High-tech terror
It is the stuff of bad made-for-TV movies: A disgruntled former employee of an Australian manufacturer of telemetry equipment hacks into a shire’s wastewater control system and releases hundreds of thousands of gallons of raw sewage into area streams. The effluent fouls a nearby resort, kills fish and other marine life, and briefly makes life miserable for local residents.
Maroochy Shire, Queensland, Australia, learned the hard way how vulnerable computer systems can be to malicious attacks. And while there is no evidence the attack was political in nature, city and county governments in the United States must be increasingly alert to potential cyber-terrorism.
Local governments have not yet been plagued by cyber-terrorist attacks, but the risk of such an attack is very real. As cyber-terrorists become more sophisticated, local governments must react accordingly. They must understand the threats, take measures to protect themselves and determine how they will respond if an attack occurs.
According to a 2002 survey by the San Francisco-based Computer Security Institute and the FBI, 90 percent of large U.S. corporations and government agencies had detected computer security breaches in the previous 12 months. Not surprisingly, cyber-terrorism is among the top three concerns of city governments, according to a recent survey by the Washington, D.C.-based National League of Cities (NLC).
Cyber-terrorism, in general, involves the misuse of information technology to further a political cause. That misuse can range from destroying information or interrupting online transactions to altering criminal-records data or controlling systems at a nuclear power plant.
The Internet is a likely means of attack, because it can provide easy access to computer systems and data. Hackers can spread computer viruses or access and corrupt information and processes. A cyber-terrorist who, by becoming a government employee or contractor, gains direct access to systems, networks and data, is an even greater threat.
Local governments constitute a growing concern among security experts. Only 43 percent of large cities and 26 percent of all cities have developed strategies to address cyber-terrorism, according to the NLC study.
Protecting against cyber-terrorism starts with an overarching computer security policy. Such a policy specifies the value of computer systems and the processes they control, as well as the level of risk for each system and process. That enables local governments to determine how much time and resources to invest in protecting the systems.
A security policy also should specify the technologies and procedures that will provide the protection. Security likely will include antivirus software, firewalls, intrusion detection and data backup systems. The policy also should include details such as how employees identify themselves and how often they must change passwords.
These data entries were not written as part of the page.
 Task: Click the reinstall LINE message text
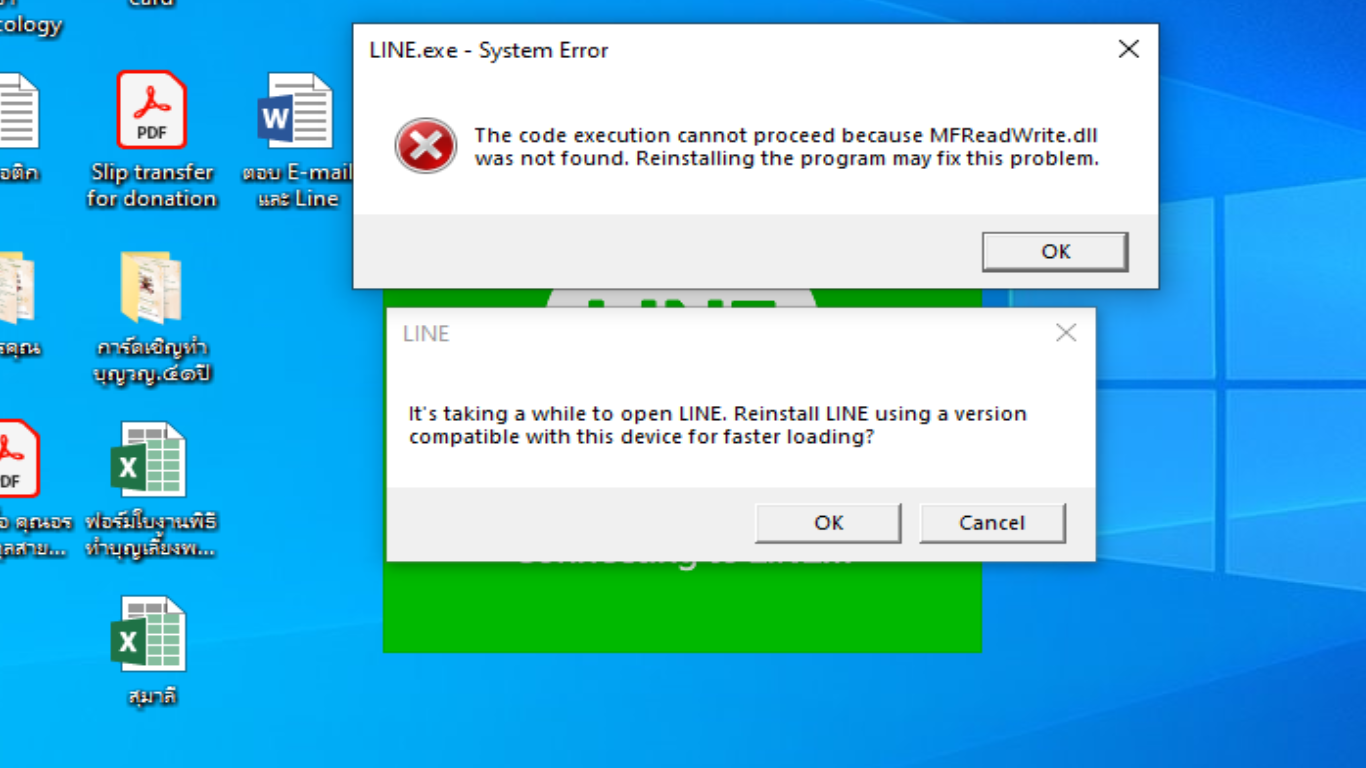[717, 425]
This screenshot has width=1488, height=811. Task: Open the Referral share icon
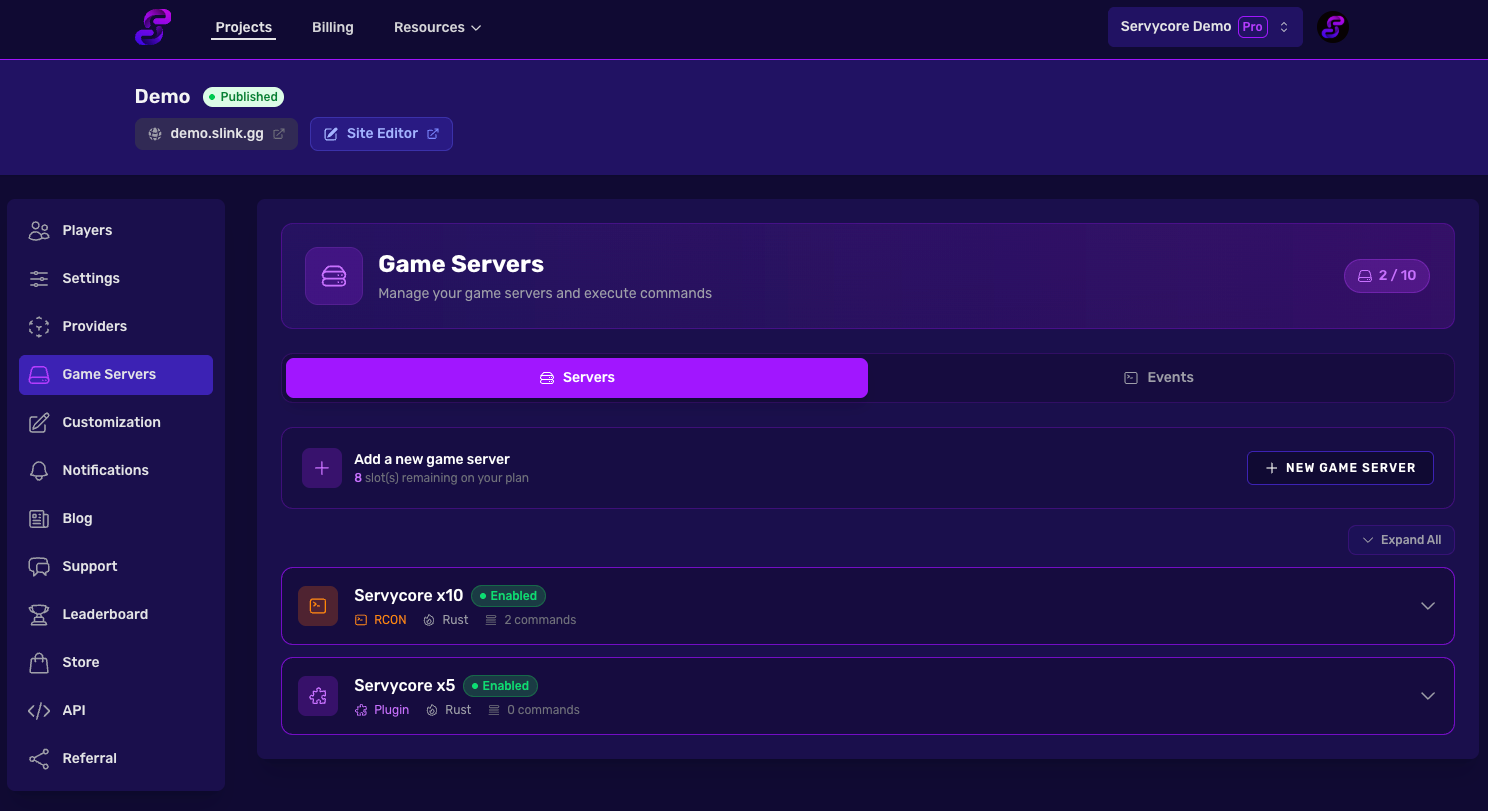[x=38, y=758]
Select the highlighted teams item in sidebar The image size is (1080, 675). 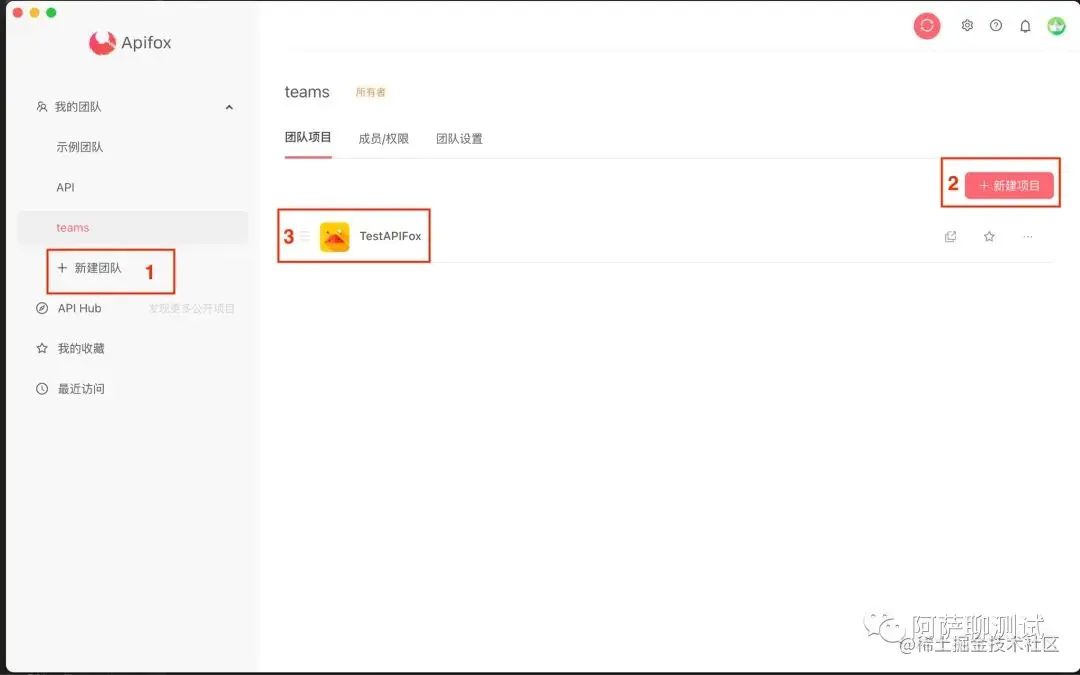click(72, 227)
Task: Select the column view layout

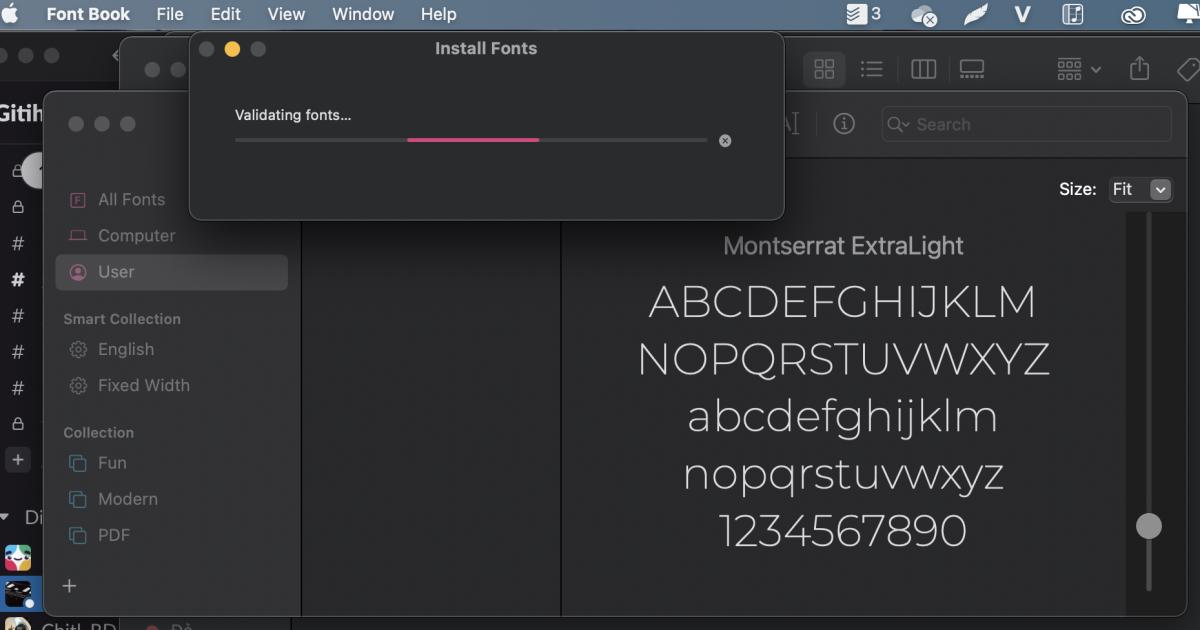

In addition, develop a communication plan. Depending on the attack, an agency may need to communicate with local law enforcement, federal agencies such as the FBI and response organizations such as the Computer Emergency Response Team (CERT) of Carnegie Mellon University in Pittsburgh.
The number of computer security breaches is on the rise: CERT tracked 82,094 incidents in 2002 and 42,586 in just the first quarter of 2003. It is only a matter of time before an attack is aimed at a city or county government.
The author is chief security advisor and managing principal of the worldwide enterprise security practice for Blue Bell, Pa.-based Unisys.